Je suis très défiant à l'endroit d'une renationalisation de la PAC. Il s'agit en effet d'une politique emblématique, qui représente environ 30 % du budget européen et dont les objectifs initialement assignés ont été globalement atteints. Une renationalisation présenterait selon moi plusieurs écueils. Le premier est lié à la marge budgétaire différente d'un État à l'autre et soumise à de potentielles fluctuations en fonction des priorités gouvernementales et d'éventuels accidents budgétaires. Une politique agricole requiert de la continuité dans l'effort compte tenu des transitions à accomplir. Les opérateurs économiques, producteurs comme transformateurs, ont besoin d'une vision à long terme. Soumettre la PAC à des contingences budgétaires nationales ne me semble pas une voie à suivre. Dans le système actuel, le financement de la politique agricole commune est fixé jusqu'en 2027, ce qui offre de réelles perspectives et lui confère une stabilité forte.

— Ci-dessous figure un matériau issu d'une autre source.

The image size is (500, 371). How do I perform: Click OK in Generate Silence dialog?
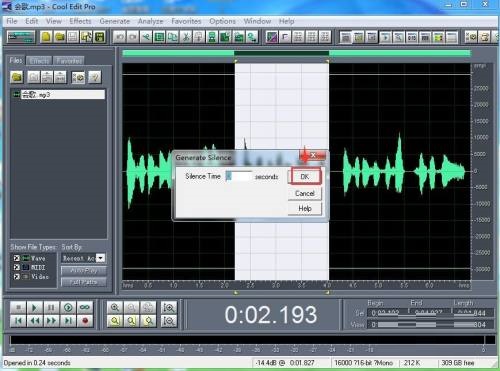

Une telle démarche reviendrait par ailleurs à s'interroger plus globalement sur la nationalisation des règles, introduisant un risque de divergence entre les systèmes. Renationaliser la PAC conduirait à aider certains secteurs plus ou moins que les pays voisins et augmenterait ainsi le risque de distorsions de concurrence. Or j'ai le sentiment, comme en témoigne la récente manifestation dans les Pyrénées, que les agriculteurs aspirent au contraire à une forme de convergence.

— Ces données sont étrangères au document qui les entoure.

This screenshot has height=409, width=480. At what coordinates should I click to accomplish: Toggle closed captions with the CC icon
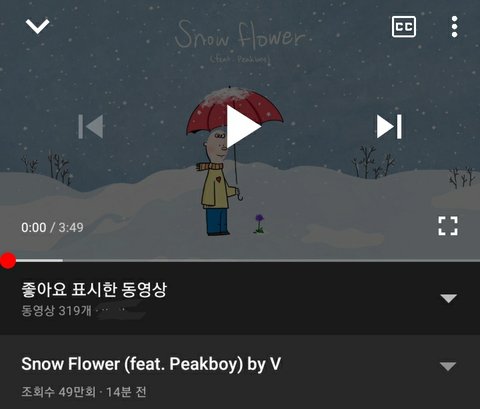(x=404, y=26)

Une telle renationalisation pourrait en outre générer à terme un questionnement sur l'opportunité d'harmoniser les règles sur d'autres sujets, environnementaux, sanitaires, etc.
D'aucuns considèrent que la PAC n'est pas essentielle, capte trop de moyens et qu'il serait préférable que chaque État membre mène sa propre politique agricole ; mais si l'on estime que la souveraineté alimentaire en Europe et à nos frontières est un objet géopolitique au même titre que l'énergie, le médicament, le domaine spatial ou l'intelligence artificielle, alors il faut agir en Européens.
Je pense que la politique agricole commune doit viser la convergence, y compris en matière de normes sur les produits phytosanitaires. Dans le cas contraire, le risque serait grand de créer artificiellement de la concurrence entre les États.
Il existe par ailleurs au sein des plans stratégiques nationaux des distorsions entre les régions. La dotation jeune agriculteur peut par exemple être plus favorable ou les conditions d'accès plus compliquées en certains points du territoire. Il convient, là aussi, de travailler pour apporter davantage de convergence.